The masterpieces of the 20th Century? If you asked for those of the 19th Century you would expect a list of hundreds of works! For the 20th I suspect it will be even more even if you don't take the question literally and only let in those composers who belong to the century (rather than ending their 19th Century lives in the 20th). But you need to include -

- A lot of Bartok (quartets, piano concertos, 2nd violin concerto, etc).
- A lot of Stravinsky (not just the big ballets of his younger days).
- A lot of Berg (operas, violin concerto, more), Webern and Schoenberg. 
- A lot of Britten (many/most of the operas, War Requiem, Serenade, many other song cycles).
- A lot of Elliott Carter.
- A lot of Boulez.
- So much more!

Dip in. Explore. See what you like and where it takes you. There is so much to discover.


----------



## MusicSybarite (Aug 17, 2017)

Favorites and/or greatest:

Holst - The Planets
Nielsen - Symphony No. 5
Strauss - An Alpine Symphony
Mahler - Symphonies 5, 6, 8, 9
Schmidt - Symphonies 2 and 4
Bartók - Music for strings, percussion and celesta
Szymanowski - Stabat Mater
Prokofiev - Romeo and Juliet, Scythian Suite
Martinu - The Epic of Gilgamesh
Hindemith - Mathis der Maler
Respighi - Roman Trilogy, Church Windows, Belkis
Bax - Springfire
Vaughan Williams - Symphonies 2, 5, 6, Dona nobis pacem
Poulenc - Stabat Mater
Duruflé - Requiem


----------



## Strange Magic (Sep 14, 2015)

Bartók: Concerto for Orchestra (plus lots of other stuff)
Sibelius: 5th Symphony (ditto)
Prokofiev: 3rd Piano Concerto (ditto)
Debussy: La Mer (ditto)
Ravel: Concerto for the Left Hand (ditto)
Rachmaninoff: Rhapsody on a Theme of Paganini (ditto)
Stravinsky: Le Sacre (ditto)
Respighi: Church Windows (ditto)
Martinů: 1st Symphony (ditto)
Hovhaness: 2nd Violin Concerto (ditto)
Shostakovich: 5th Symphony (ditto)
Poulenc: Concerto for Organ, Timpani, and Strings (ditto)

partial list


----------



## Enthusiast (Mar 5, 2016)

MusicSybarite said:


> Favorites and/or greatest:
> 
> Holst - The Planets
> Nielsen - Symphony No. 5
> ...


Your favourites, fair enough. Greatest? You would have to know an awful lot of music really well to even arrive at an opinion on that.


----------



## Phil loves classical (Feb 8, 2017)

Fredx2098 said:


> I would say that Feldman's music develops _more_ overall than all or most composers I've listened to, albeit much more slowly. The natural reaction would seem to be boredom because it isn't energetic or exciting like most other classical music. The focus is on the notes and the development of harmonies and rhythms. I'm not trying to convince people to like Feldman or dislike other composers, I'm just talking about what I like and why I like it, or what I dislike and why I dislike it, trying and I guess failing not to seem assertive or to start an argument.
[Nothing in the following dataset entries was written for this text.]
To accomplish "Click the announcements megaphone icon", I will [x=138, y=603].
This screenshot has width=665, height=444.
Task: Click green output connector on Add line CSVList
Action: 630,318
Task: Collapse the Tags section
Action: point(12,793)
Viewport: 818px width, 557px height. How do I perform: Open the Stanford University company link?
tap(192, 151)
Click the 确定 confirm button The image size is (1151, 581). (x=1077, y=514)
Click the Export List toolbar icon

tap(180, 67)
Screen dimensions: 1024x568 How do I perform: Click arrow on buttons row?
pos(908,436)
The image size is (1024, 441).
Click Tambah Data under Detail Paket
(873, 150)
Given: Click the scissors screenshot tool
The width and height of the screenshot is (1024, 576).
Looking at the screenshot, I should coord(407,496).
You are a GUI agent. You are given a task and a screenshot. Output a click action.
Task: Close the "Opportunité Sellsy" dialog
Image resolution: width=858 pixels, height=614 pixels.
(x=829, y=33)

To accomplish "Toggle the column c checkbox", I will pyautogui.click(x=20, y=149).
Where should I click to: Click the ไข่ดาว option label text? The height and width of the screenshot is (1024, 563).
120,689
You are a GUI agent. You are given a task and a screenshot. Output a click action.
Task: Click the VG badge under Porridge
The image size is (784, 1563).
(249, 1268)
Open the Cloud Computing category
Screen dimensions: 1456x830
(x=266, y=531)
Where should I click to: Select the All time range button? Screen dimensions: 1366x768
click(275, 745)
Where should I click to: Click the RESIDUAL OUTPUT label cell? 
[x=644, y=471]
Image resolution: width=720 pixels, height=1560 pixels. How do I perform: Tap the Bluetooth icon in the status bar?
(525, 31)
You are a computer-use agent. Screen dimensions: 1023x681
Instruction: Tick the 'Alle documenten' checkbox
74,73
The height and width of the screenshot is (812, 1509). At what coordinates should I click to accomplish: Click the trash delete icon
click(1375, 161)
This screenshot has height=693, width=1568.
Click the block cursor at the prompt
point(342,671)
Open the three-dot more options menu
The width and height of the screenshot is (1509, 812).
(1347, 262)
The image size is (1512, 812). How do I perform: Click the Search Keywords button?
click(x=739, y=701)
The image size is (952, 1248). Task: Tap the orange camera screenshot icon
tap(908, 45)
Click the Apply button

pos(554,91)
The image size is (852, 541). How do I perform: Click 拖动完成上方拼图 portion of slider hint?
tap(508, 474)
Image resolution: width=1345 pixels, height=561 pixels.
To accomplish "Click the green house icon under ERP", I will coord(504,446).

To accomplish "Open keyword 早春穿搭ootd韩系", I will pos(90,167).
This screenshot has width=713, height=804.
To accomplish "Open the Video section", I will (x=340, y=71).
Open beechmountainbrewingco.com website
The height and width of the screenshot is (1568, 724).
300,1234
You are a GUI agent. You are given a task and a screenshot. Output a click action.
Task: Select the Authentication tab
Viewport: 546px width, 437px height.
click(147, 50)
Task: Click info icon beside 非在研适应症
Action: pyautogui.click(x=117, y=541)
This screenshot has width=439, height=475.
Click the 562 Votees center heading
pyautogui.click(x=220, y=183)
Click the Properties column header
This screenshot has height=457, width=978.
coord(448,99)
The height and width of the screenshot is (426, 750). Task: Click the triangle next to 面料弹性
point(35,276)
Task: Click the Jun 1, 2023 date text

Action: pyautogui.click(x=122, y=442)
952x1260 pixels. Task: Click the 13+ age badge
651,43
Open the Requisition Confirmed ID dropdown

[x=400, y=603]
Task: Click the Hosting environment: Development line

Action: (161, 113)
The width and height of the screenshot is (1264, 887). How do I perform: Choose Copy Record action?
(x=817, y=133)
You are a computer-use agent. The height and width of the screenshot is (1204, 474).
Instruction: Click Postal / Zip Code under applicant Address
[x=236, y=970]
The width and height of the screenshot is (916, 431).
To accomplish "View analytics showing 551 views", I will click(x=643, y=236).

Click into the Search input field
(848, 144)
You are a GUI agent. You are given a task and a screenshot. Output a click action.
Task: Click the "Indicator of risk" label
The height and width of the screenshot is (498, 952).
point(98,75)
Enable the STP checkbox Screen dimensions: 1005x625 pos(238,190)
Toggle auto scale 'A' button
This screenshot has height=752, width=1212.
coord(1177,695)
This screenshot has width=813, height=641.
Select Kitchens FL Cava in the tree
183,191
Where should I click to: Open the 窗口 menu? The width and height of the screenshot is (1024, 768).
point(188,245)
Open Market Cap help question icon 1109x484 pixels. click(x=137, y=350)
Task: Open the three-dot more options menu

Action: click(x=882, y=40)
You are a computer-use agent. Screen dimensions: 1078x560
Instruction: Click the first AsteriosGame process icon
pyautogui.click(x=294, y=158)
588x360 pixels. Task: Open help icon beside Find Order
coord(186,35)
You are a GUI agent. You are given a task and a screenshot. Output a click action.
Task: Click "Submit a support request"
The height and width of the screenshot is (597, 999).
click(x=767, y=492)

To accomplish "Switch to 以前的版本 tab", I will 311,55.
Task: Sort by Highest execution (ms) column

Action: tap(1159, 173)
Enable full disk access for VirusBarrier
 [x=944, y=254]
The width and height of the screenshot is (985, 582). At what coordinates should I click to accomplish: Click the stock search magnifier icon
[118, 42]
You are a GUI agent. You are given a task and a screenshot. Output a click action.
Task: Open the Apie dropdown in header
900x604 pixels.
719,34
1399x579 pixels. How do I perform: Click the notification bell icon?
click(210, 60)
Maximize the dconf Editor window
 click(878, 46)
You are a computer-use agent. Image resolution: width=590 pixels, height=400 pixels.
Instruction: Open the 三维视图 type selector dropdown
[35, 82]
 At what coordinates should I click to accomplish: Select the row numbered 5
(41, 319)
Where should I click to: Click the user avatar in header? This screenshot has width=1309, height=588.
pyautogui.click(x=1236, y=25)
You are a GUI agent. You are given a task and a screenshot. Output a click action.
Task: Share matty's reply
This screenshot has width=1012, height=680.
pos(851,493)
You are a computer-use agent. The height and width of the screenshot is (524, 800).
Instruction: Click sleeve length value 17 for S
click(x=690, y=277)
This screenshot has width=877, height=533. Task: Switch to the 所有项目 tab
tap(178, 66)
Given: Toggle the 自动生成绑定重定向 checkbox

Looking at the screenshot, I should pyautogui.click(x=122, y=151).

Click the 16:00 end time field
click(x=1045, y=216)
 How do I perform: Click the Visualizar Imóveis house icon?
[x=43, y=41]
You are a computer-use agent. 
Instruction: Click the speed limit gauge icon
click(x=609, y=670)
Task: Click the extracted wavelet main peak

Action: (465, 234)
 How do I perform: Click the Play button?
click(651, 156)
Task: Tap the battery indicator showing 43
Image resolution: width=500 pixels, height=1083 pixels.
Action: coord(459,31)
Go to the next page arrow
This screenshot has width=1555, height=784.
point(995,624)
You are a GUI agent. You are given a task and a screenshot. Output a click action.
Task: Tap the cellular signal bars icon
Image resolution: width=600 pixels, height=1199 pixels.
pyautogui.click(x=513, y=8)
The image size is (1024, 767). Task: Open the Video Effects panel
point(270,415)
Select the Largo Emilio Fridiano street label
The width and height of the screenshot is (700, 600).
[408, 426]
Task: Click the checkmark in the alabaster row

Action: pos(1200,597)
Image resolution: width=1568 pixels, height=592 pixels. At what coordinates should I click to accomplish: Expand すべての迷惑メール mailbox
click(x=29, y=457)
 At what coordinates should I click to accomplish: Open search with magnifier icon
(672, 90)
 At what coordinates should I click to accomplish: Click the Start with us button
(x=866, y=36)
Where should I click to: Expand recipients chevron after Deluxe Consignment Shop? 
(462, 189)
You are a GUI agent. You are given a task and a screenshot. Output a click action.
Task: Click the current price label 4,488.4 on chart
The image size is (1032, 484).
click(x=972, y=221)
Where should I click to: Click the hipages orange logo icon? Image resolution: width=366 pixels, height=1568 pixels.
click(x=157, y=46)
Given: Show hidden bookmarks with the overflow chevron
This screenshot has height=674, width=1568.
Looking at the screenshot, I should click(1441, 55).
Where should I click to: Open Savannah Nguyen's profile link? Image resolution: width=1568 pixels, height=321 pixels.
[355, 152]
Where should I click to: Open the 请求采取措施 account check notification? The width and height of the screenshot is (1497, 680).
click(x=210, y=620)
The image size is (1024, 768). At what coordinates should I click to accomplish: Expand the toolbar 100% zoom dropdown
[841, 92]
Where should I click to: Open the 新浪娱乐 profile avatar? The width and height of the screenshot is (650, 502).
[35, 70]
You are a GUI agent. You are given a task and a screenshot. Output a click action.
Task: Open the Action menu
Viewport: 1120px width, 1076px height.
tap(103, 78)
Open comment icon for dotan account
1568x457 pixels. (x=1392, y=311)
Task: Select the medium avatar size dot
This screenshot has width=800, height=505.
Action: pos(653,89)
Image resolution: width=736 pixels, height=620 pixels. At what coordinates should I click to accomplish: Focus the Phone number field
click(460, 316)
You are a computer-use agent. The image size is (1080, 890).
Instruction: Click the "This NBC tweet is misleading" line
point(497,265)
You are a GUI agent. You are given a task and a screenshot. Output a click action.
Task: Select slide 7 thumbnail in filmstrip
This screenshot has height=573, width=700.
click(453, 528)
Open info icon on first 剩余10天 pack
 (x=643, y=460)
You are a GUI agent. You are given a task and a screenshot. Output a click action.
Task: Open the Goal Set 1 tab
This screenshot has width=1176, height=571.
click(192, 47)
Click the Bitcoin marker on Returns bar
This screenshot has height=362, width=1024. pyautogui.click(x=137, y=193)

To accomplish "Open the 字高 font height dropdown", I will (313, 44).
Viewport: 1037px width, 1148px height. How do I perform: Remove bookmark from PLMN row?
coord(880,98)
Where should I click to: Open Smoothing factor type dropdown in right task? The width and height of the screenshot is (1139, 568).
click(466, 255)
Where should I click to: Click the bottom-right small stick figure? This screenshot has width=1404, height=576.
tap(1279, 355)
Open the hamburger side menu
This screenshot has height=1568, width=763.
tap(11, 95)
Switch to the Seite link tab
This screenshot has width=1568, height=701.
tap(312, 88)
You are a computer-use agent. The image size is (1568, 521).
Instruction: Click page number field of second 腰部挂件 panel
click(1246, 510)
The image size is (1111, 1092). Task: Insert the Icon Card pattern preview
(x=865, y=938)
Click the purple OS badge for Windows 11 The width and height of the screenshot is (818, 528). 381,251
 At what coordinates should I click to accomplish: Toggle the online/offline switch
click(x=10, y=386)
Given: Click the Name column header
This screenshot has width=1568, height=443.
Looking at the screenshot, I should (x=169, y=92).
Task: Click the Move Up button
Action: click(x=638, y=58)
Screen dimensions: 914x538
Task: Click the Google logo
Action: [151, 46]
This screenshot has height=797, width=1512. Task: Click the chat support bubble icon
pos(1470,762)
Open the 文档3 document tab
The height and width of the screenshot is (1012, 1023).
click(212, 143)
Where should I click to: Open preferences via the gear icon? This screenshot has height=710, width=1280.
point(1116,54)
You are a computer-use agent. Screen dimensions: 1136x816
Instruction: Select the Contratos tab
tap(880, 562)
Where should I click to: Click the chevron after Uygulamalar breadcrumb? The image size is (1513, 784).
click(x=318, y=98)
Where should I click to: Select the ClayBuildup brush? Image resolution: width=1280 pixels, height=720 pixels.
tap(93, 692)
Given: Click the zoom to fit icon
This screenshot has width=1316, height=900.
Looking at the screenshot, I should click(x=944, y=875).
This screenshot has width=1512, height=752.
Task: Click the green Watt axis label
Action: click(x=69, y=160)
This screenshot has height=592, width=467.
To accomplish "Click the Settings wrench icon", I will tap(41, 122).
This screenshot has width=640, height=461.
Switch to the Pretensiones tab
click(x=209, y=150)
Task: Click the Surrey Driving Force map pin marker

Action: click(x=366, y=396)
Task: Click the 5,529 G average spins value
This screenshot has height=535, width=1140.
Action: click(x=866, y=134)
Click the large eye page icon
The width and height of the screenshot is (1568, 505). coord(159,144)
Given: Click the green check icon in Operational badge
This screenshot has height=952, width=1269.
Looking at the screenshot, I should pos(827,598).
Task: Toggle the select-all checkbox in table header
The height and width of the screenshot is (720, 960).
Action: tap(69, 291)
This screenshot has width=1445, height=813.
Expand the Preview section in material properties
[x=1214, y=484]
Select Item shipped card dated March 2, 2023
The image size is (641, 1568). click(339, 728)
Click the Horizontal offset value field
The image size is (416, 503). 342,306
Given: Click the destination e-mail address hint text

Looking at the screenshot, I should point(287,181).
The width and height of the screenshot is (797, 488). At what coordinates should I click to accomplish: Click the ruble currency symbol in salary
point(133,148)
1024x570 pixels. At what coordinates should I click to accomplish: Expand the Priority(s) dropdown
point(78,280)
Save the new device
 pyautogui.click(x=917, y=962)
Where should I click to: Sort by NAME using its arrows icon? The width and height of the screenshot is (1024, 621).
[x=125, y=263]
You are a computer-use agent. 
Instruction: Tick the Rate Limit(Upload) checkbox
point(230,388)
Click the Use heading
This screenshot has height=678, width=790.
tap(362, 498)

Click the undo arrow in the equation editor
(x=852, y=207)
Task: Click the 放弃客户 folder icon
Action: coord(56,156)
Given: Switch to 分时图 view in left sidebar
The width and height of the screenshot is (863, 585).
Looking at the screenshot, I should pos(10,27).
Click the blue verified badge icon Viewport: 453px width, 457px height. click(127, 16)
I wouldn't call it development, but variation. He changes the order of the notes, the rhythm slightly, bit by bit, adding a note here and there, but doesn't develop the "theme" by transformation.


----------



## Phil loves classical (Feb 8, 2017)

Aside from the usual suspects, Rite of Spring, etc. I would nominate Messiaen's Chronochromie and 4 Rhythmic Studies. I was just introduced to his concept of symmetrical permutations, and find the organization works much better than Serialism to me. Atonality that makes a lot of sense, and without the human selection factor in free-atonality.


----------



## Portamento (Dec 8, 2016)

A comment on Feldman - I don't believe his music is meant to be listened to for its full duration (I'm talking about the longer works). Feldman challenges you mentally: How long can you listen before you get bored or go insane? Minimalism on steroids, and interesting stuff indeed.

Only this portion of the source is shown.